The funds returned to the treasury were part of 5.1 billion pesos ($100 million) earmarked for the Marawi Recovery, Rehabilitation and Reconstruction Program under the 2018 national budget. About 4.4 billion pesos ($86.5 million) had been released as of Dec. 31, 2019.
Meanwhile, thousands who fled Marawi remain in evacuation centers or with relatives. They have appealed to the government to speed up rehabilitation efforts and allow them to return home.
Haroun Alrashid Lucman Jr., a former regional vice governor, said the government had failed to deliver on its promises.
“We are now seriously planning to bring our people back to their homes with or without government consent,” Lucman said.
“Government failure leaves us with no other choice. What our people see now is a government depriving them of their basic rights,” he said.
Drieza Lininding, the leader of a group of young professionals, academics and activists called the Moro Consensus Group of Marawi, slammed the funding delays.

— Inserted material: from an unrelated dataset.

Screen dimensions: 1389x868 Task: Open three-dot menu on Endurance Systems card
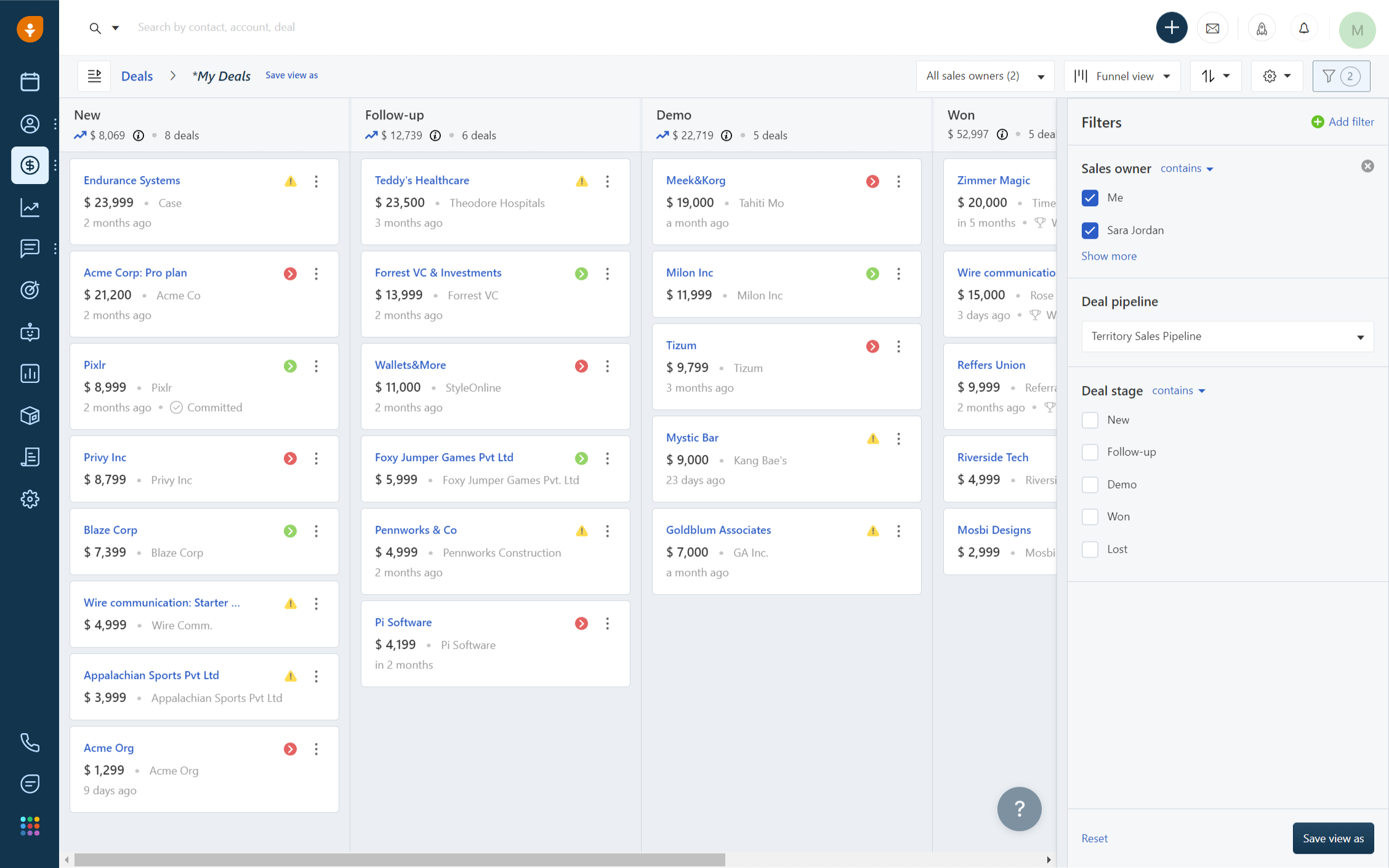(316, 181)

“This proves that the problem really lies in the bureaucracy of the government. But it is us, the displaced, who continue to pay the price of incompetence by those handling the rehabilitation,” Lininding told BenarNews.
He said many displaced residents have expressed anger but can do next to nothing more than two years after the militants were defeated on Oct. 23, 2017.
“A lot have been suffering and many can’t get assistance from the government. But the saddest part is, there’s a lot of money,” Lininding said of the returned funds.
Bai Darangen, a Muslim student leader at the Mindanao State University, said those involved in the rehabilitation process should be held accountable for the delays.
“If it was handled right, many residents would have benefitted,” she said.
Jeoffrey Maitem in Cotabato City, Philippines contributed to this report.